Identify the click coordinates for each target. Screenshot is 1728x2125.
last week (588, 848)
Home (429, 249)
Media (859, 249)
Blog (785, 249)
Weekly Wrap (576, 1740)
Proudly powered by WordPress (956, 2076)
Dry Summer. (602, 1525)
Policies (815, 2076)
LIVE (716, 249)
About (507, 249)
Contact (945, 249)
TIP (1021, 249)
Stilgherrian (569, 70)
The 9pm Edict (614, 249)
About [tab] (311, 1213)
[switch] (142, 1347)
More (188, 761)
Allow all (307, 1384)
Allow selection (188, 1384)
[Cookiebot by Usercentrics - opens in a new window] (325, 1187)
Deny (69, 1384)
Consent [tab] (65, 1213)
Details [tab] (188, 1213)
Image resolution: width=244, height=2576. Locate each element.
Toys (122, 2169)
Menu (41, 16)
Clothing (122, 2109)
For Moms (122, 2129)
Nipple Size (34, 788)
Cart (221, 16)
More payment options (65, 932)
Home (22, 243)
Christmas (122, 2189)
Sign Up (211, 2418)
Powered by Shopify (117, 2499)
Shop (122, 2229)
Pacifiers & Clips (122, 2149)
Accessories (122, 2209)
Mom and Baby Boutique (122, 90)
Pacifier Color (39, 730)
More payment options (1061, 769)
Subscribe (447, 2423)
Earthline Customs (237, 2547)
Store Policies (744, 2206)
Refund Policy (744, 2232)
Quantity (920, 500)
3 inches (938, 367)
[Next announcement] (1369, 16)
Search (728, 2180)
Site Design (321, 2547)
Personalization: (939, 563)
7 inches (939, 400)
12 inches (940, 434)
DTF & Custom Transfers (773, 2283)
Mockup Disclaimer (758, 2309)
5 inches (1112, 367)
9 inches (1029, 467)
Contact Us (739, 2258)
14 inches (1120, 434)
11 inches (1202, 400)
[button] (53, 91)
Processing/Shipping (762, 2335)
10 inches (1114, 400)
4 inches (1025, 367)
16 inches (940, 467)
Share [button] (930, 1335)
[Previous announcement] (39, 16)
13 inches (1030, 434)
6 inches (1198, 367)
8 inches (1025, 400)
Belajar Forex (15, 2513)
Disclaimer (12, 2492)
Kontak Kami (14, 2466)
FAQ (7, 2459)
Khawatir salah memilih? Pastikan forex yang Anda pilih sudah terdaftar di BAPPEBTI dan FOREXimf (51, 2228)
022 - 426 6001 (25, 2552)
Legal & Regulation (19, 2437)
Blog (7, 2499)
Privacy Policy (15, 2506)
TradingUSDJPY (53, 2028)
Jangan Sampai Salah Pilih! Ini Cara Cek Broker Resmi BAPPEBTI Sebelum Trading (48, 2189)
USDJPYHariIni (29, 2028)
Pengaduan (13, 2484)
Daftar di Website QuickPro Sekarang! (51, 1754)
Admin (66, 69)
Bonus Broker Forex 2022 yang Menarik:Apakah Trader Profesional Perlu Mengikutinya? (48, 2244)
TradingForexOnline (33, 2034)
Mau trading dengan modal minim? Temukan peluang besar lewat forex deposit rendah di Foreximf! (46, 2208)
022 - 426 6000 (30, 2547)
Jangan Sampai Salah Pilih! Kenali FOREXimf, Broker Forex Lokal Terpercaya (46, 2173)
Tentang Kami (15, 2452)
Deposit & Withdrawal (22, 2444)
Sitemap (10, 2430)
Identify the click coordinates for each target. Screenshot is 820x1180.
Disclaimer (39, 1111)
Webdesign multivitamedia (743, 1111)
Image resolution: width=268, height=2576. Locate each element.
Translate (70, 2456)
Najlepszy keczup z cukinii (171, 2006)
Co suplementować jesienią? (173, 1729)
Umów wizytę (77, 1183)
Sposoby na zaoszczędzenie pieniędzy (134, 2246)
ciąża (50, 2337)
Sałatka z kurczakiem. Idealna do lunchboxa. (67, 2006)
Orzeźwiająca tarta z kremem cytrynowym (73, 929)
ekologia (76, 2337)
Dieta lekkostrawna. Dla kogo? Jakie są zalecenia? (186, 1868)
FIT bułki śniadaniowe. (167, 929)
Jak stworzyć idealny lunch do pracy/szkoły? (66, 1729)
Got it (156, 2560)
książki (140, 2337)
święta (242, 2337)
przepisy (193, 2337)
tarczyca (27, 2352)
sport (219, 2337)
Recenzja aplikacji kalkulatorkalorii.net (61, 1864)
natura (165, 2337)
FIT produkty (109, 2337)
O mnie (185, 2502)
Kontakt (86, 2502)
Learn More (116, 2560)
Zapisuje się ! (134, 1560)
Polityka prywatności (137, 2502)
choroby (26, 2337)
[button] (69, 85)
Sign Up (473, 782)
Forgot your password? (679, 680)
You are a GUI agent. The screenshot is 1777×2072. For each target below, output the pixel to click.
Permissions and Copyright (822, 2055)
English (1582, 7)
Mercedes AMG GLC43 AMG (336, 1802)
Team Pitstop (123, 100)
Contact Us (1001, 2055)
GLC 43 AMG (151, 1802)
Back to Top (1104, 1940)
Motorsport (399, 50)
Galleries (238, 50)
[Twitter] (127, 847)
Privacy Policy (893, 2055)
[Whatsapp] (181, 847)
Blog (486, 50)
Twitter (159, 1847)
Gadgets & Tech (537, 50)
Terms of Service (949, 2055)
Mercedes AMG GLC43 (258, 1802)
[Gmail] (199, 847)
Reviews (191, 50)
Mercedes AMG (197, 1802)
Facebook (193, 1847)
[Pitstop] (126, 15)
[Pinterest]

* **Activity**:
The line above containing "9 inches (1029, 467)", the line containing "Kontak Kami (14, 2466)", and every line between them are to be transcribed exactly; no other line is wanted.

* **Answer box**:
9 inches (1029, 467)
Contact Us (739, 2258)
14 inches (1120, 434)
11 inches (1202, 400)
[button] (53, 91)
Processing/Shipping (762, 2335)
10 inches (1114, 400)
4 inches (1025, 367)
16 inches (940, 467)
Share [button] (930, 1335)
[Previous announcement] (39, 16)
13 inches (1030, 434)
6 inches (1198, 367)
8 inches (1025, 400)
Belajar Forex (15, 2513)
Disclaimer (12, 2492)
Kontak Kami (14, 2466)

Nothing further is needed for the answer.